→ TEXT BLOCK:
# Air Force white mess jacket, shoulder board posts



## milesm (29 Mar 2013)

Hello Folks,

This is my first post here.  

I have searched the site and could not find the info anywhere.  I apologize if its a re-post.

I have a set of shoulder boards for my air force white mess jacket.  But, neither my tailor, nor Andre Tailors apparently has the "posts" required to actually put the shoulder boards on my jacket.  I have just learned they are called shoulder board buttons!  

Can anyone direct me to where I can purchase them?

Thank you,

MM :yellow:


----------



## Strike (29 Mar 2013)

I got mine on e-Bay.

Your best bet is to just get a couple of buttons and use those.  You'd have to make sure the shoulder boards aren't too thick though.


----------



## milesm (29 Mar 2013)

I got mine on eBay.

Your best bet is to just get a couple of buttons and use those.  You'd have to make sure the shoulder boards aren't too thick though.


Hello Strike,

Thanks for the reply.  What are they actually called other than "posts" and are there differences between air force and navy etc..  I think they are too thick for normal buttons.


----------



## Strike (29 Mar 2013)

The ones I have were made by someone.  Pretty obvious when you look at them.  Looks like whoever made them got the buttons from the wedge cap and soldered them onto posts that used to be Navy ones.

If you're good with tools, or know someone who is, maybe they can hook you up.


----------



## milesm (29 Mar 2013)

The ones I have were made by someone.  Pretty obvious when you look at them.  Looks like whoever made them got the buttons from the wedge cap and soldered them onto posts that used to be Navy ones.

If you're good with tools, or know someone who is, maybe they can hook you up.


Do you have a photo you can share?

Or can you or anyone recommend where I can get the real deal?  I just checked eBay, lots of should boards from all over the world, but no posts.  

this is frustrating....

I got a call out to the base tailor at CFB Cold Lake and Trenton.  Cold Lake called back today and suggested the two navy bases on either coast for help....


----------



## Strike (29 Mar 2013)

Unfortunately they are packed away for the year (on maternity lve) so no photos.  See if supply won't give you some RCN posts and an extra set of wedge buttons and just go from there.  Guys in a machine shop should be able to help in making them for you.


----------



## milesm (29 Mar 2013)

Unfortunately they are packed away for the year (on maternity lve) so no photos.  See if supply won't give you some RCN posts and an extra set of wedge buttons and just go from there.  Guys in a machine shop should be able to help in making them for you.


Thanks Strike,

I will try that, I am the supo in my area, but no Navy items in stores.  Lots of wedge buttons though....    

I appreciate the help.  Happy Easter and congrats on the Mat!!!


----------



## dimsum (29 Mar 2013)

milesm said:
			
		

> I will try that, I am the supo in my area, but no Navy items in stores.  Lots of wedge buttons though....
> 
> I appreciate the help.  Happy Easter and congrats on the Mat!!!



If there is a NAVRES unit around (or one you can contact), their Supply section should have tons of those since they're standard for any officer shoulderboards.


----------



## milesm (29 Mar 2013)

If there is a NAVRES unit around (or one you can contact), their Supply section should have tons of those since they're standard for any officer shoulderboards.


Thanks Dimsum,

There is a unit near by.  I guess they will have navy buttons, I'll have to use that to rig something different.  I have been all over the internet looking for them, closest I can find are RCAF, but I don't think I can use them.  Must be CAF....   

Perhaps William Skully?


----------



## milesm (2 Apr 2013)

milesm said:
			
		

> If there is a NAVRES unit around (or one you can contact), their Supply section should have tons of those since they're standard for any officer shoulderboards.
> 
> 
> Thanks Dimsum,
> ...




Found them at William Skully in Montreal  5.60 plus tax and shipping.  But, two sizes.  14 mm and 16 mm.  Andre tailor not sure but thinks 16 mm is for males and 14 mm is for females.

So if anyone else is in this dilemma, there you go.

Thanks for all your help


----------

→ WHAT IS ASKED:
Answer these questions from the forum thread on shoulder board posts.
1. Where did Strike get a set of the posts?
2. Which two bases did milesm contact for help from the base tailor?
3. In what two sizes did William Skully offer the posts?
Rely only on the thread above; the lines play no part.

→ RECORD SET:
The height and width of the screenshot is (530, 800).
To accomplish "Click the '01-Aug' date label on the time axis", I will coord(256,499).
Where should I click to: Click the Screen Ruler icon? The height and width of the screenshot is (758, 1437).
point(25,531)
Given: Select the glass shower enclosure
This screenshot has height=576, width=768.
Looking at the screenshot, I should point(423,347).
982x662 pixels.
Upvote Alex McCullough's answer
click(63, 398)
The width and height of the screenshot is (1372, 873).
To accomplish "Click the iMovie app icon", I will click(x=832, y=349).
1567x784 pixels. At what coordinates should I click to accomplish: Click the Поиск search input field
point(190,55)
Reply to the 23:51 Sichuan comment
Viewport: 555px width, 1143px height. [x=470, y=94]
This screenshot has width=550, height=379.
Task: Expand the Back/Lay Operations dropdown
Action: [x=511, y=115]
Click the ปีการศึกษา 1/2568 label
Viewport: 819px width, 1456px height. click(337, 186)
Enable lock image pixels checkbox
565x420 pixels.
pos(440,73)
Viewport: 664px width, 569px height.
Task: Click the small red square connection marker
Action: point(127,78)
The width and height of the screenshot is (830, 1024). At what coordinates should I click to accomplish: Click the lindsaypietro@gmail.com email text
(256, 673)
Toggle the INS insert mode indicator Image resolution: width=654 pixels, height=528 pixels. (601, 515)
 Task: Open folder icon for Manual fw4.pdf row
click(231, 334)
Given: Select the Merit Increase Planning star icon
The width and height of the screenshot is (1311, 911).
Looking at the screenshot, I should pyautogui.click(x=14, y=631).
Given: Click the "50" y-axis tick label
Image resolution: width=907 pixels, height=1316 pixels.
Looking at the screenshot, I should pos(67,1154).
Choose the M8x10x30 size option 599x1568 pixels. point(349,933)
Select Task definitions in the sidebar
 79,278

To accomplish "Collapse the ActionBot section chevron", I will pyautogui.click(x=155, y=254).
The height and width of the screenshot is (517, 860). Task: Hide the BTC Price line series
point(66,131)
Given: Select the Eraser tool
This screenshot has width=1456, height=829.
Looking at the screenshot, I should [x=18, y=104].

→ RESULT FOR THIS TASK:
1. On eBay.
2. CFB Cold Lake and Trenton.
3. 14 mm and 16 mm.